Many object to this. They say we need to be reconciled to God, not he to us. But the article has it right. At the cross God did something in Christ that dealt with everything that on his side prevented our acceptance. Remember those fearful words that he spoke to Adam: “In the day that you eat of it you will surely die. (Genesis 2) How can we live when we have defied God and disrupted his universe? Or those words spoken to Israel through Moses: “This day I call heaven and earth as witnesses against you, that I have set before you life and death, blessings and curses. Now choose life …” but they chose death. (Deuteronomy 30.19) Or his words against all of us through the prophet Ezekiel: “the soul that sins will die.” (Ezekiel 18.1) All this was dealt with at the cross.
What Jesus did at the cross was cosmic: it affects the human race, the spirit creation, the world, and the universe. It vindicates or justifies God in having made humans in the first place, then restraining his judgement, and allowing the world to go on, forgiving sinners from Adam down to the one I hope and pray will return to him today. And the cross makes possible the resurrection of the dead and the coming of a new world—since death was the penalty God laid on mankind for our rebellion.

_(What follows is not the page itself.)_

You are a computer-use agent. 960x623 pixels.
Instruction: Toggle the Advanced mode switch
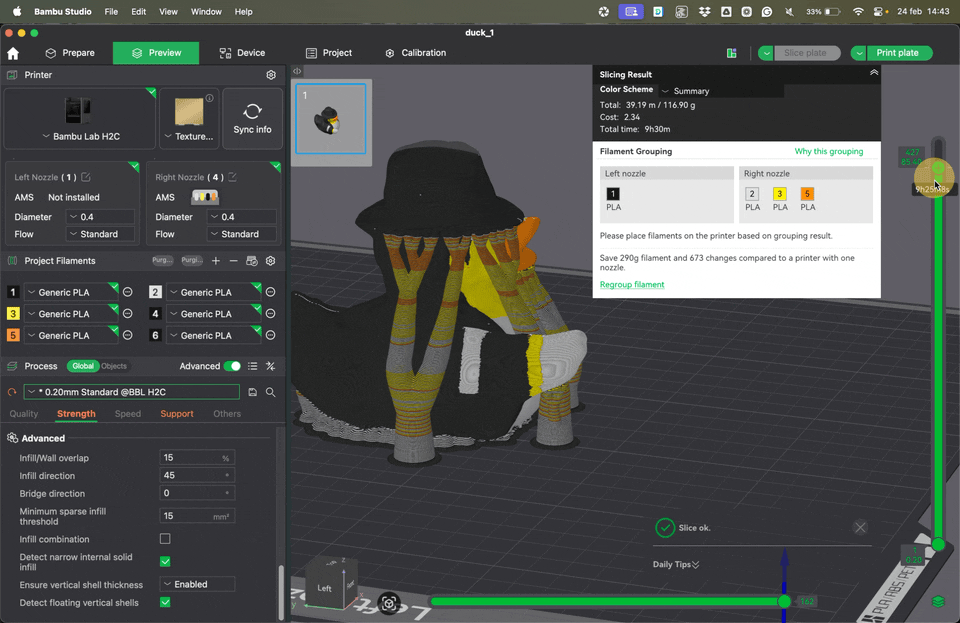click(x=232, y=366)
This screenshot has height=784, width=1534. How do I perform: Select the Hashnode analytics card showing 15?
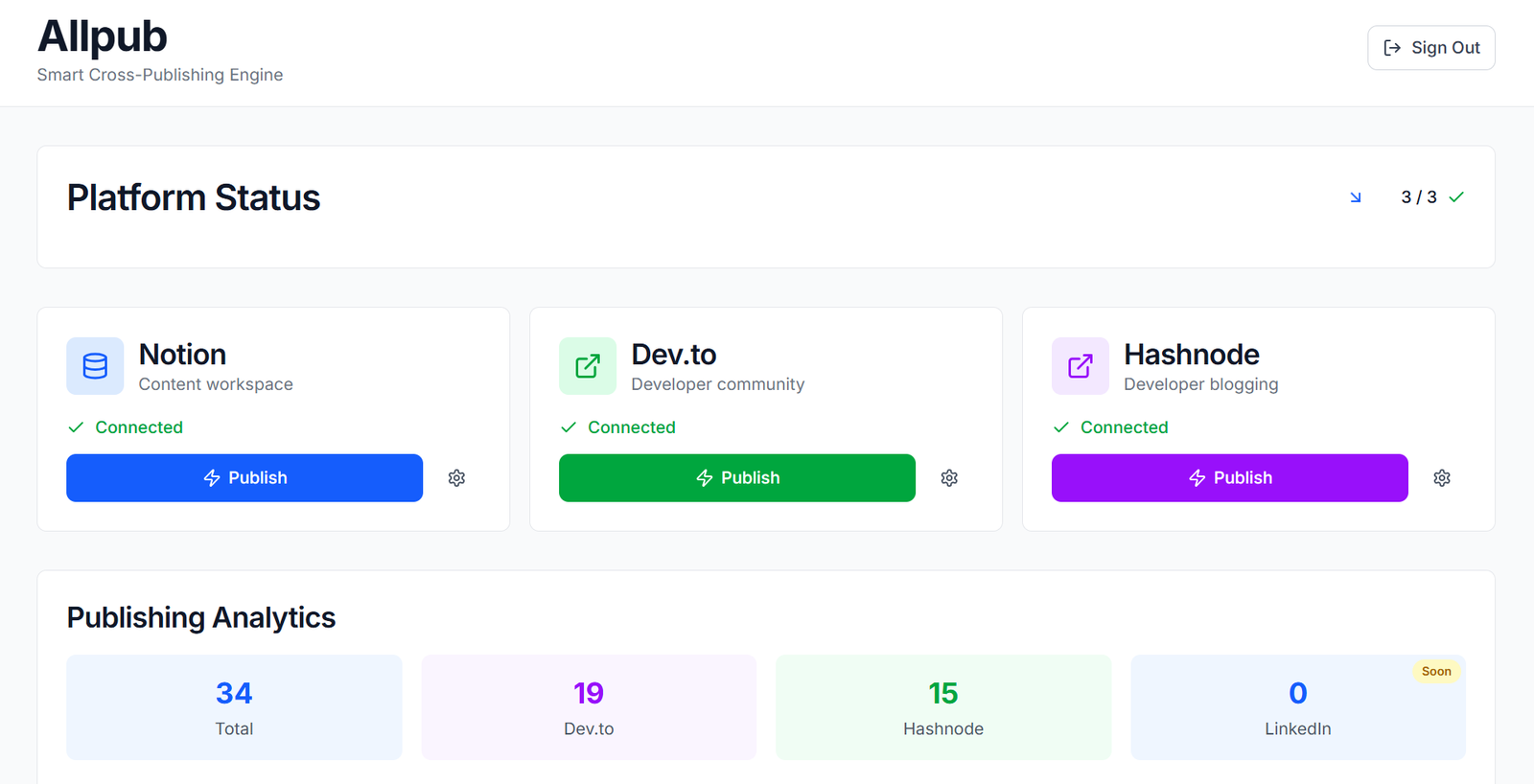point(943,707)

That is why Paul can say, “… if anyone is in Christ—new creation!” It is almost a shout.
A new world, a new creation expands from the cross. This is why the New Testament speaks so often of us being “in Christ,” and makes what we are discussing gospel. The gospel is God’s announcement that his kingdom has come; that repentant rebels will receive full amnesty. The awesome thing is to learn that God’s kingdom is ruled by a crucified king. People die for their king, kings do not give their life for their people. When we are in Christ we are under the king, and all that he did and does, he did and does for us. The important thing is to get out of the kingdom of darkness and get into Christ, to be forgiven and become part of the new creation. (Colossians 1.13–14)
That is why Paul beseeches the Corinthians: “Be reconciled to God.”
Therefore, we are ambassadors for Christ,God making his appeal through us. We implore you on behalf of Christ, be reconciled to God. (2 Corinthians 5.20)
This means returning like the prodigal son to his father: “Father, I have sinned against heaven and against you, and am no longer worthy to be called your son …” The father threw his arms around his son: “This one was dead and is alive again; this one was lost and is found.” (Luke 15) May that be said of you.
If we ignore the superstitions that have sometimes clustered around the cross itself, and think of what the New Testament says about the death of Christ, we realize that at Holy Cross we are where we want to be, under the cross, part of God’s new creation, with a future of eternal joy lying before us—because of the cross.
If anyone is in Christ—new creation!
God made him to be sin, who knew no sin, that in him we might become the righteousness of God.